Action item – Lines containing "STŘÍBRO" should be pulled from the material below.

Excerpted records –

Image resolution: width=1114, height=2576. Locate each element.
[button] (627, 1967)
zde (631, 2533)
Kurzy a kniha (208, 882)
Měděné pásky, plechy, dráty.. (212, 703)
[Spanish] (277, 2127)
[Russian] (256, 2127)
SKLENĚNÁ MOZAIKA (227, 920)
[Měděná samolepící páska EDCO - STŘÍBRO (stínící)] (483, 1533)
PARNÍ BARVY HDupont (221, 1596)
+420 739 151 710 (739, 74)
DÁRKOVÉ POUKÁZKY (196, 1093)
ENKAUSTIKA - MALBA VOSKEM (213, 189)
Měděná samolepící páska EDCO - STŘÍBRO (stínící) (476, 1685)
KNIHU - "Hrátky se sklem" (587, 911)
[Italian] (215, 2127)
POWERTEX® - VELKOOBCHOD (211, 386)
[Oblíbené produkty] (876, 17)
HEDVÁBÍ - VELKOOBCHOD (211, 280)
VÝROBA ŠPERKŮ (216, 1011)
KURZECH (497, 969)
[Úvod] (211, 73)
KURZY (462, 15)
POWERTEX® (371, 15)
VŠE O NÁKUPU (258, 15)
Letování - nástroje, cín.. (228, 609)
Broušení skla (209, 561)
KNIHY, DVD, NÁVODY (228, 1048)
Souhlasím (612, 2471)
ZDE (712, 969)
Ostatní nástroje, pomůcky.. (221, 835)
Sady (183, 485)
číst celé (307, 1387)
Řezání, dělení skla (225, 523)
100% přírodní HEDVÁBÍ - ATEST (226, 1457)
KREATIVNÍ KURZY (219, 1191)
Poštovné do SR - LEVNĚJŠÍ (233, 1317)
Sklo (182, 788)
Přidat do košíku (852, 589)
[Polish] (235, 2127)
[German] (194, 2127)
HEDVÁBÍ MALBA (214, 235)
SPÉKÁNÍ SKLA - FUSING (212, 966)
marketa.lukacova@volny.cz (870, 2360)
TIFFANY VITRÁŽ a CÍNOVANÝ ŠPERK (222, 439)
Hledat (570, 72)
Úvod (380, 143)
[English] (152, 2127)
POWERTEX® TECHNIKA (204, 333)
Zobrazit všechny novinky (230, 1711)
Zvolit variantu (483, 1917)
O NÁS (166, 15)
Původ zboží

Exercise solution –
[Měděná samolepící páska EDCO - STŘÍBRO (stínící)] (483, 1533)
Měděná samolepící páska EDCO - STŘÍBRO (stínící) (476, 1685)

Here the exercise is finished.